For decades, a growing pool of college graduates poured into the U.S. labor market, boosting productivity and shaping America’s status as the world’s dominant economic power.

That driver of growth is diminishing. Enrollment has declined every year since peaking in 2011, according to the Census Bureau and the National Student Clearinghouse Research Center. The reasons include an aging population, rising tuition costs and a healthy rate of hiring that lessens the demand for learning.

Lamenting the end of the so-called productivity miracle are Federal Reserve officials and economists more broadly, who hailed its ability to allow faster growth without harmful inflation. Now, central bankers largely powerless to fix the schooling slump say something must be done to counter it to prevent a new era of weaker growth.

“As a society, we should explore ways to raise productivity growth,” Fed Chair Janet Yellen said last month at an economic symposium in Jackson Hole, Wyoming, adding that it’s worth considering “improving our educational system and investing more in worker training.”

Among the most noticeable consequences of weaker college enrollment is lower wages. Higher education leads to better-paying jobs -- graduates, on average, earn about 90 percent more than non-graduates, but only about a third of Americans get degrees. Workforce quality, which along with technology, helped American employers boost productivity in the 1980s and ’90s, now appears to be contributing to anemic efficiency gains that could continue.

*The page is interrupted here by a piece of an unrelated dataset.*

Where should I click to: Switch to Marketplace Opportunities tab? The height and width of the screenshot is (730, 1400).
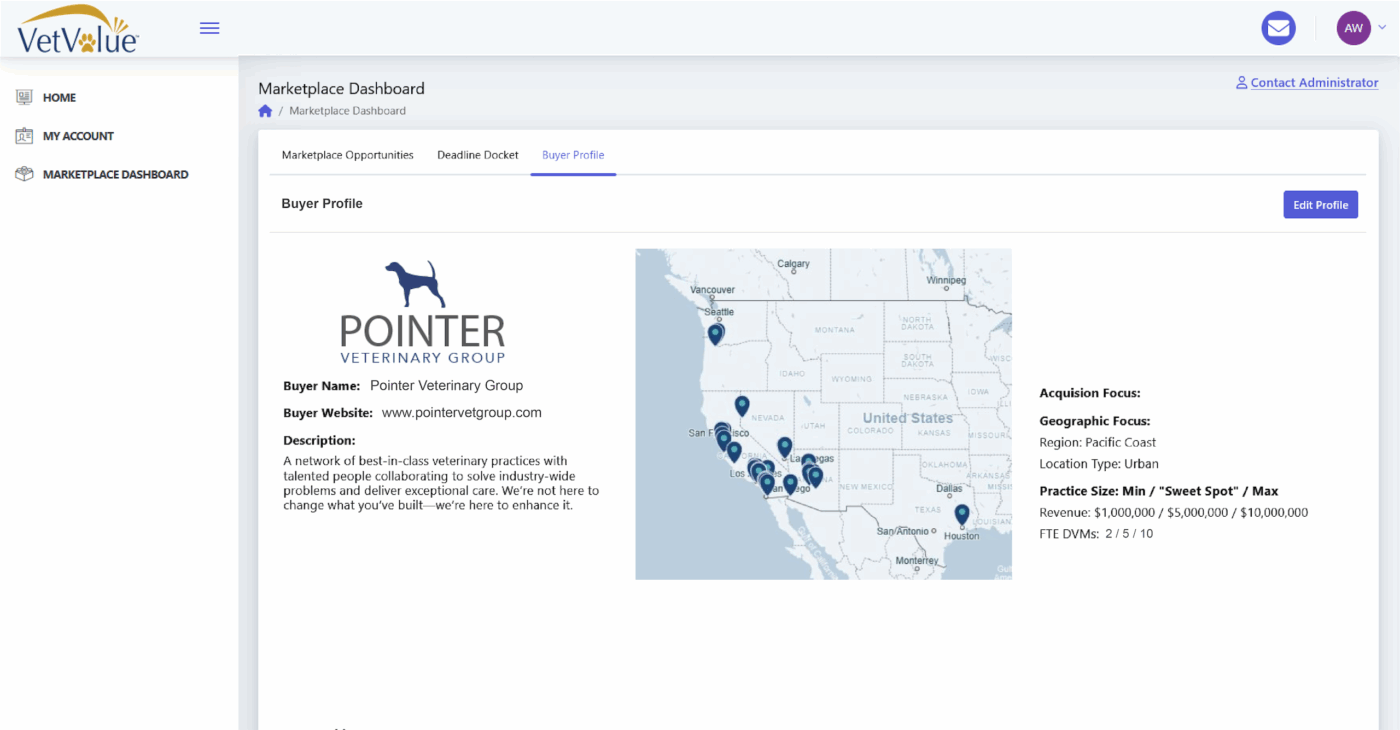click(347, 155)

“Slow growth in educational attainment is one of the headwinds,” said Lawrence Katz, a Harvard University economist who was the U.S. Labor Department chief economist in during Bill Clinton’s administration. “The quantity and quality of schooling are important issues for direct effects on productivity -- more educated workers are more productive -- and for indirect effects on the pace of innovation and adoption of new technologies.”

Katz estimates the direct impact of less-educated people joining the workforce has the potential to reduce productivity by 0.25 percentage point a year, and create snowballing indirect effects that hold back innovation.

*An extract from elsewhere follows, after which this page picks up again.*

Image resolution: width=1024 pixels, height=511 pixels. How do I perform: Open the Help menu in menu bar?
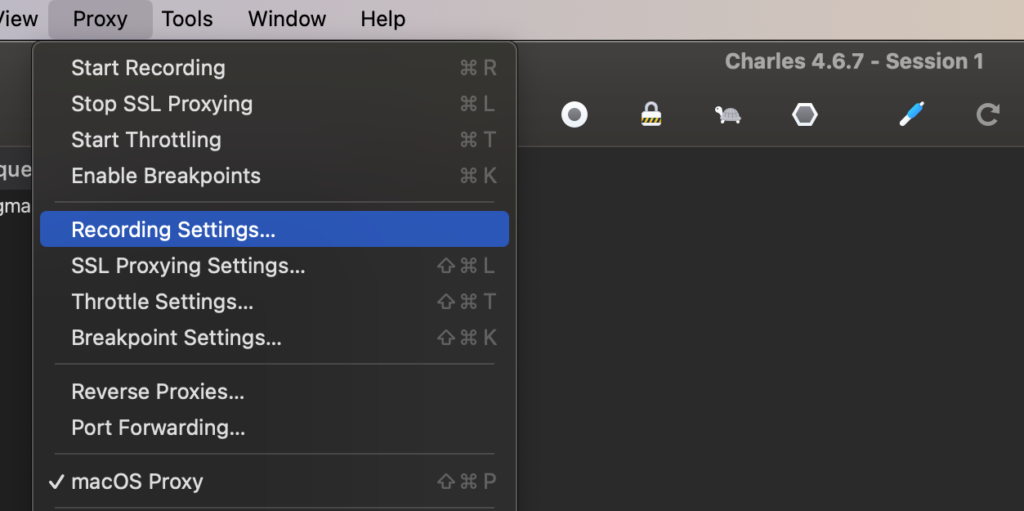click(x=383, y=19)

Productivity as measured by employee output per hour has fallen for three straight quarters, the Labor Department reported last month. Productivity growth has averaged 0.4 percent since 2011, after averaging 1.9 percent in the 1980s and 1990s.

Less-educated workers have fewer career options, even as slack in the labor market is evaporating and the economy edges closer to restoring full employment. The unemployment rate for those with a high-school diploma was 5.1 percent in August, compared with 2.7 percent for those with a bachelor’s degree or higher. For those with less than a high-school degree, the jobless rate was 7.2 percent.

Darrell Jackson, a 31-year-old in Atlanta, says having just a high-school diploma probably closed doors for him in the job market. Jackson said he’s applied for about 50 positions and landed no interviews in the three weeks since losing his job as a parking garage maintenance worker. He’s now considering an online training program to boost his skills.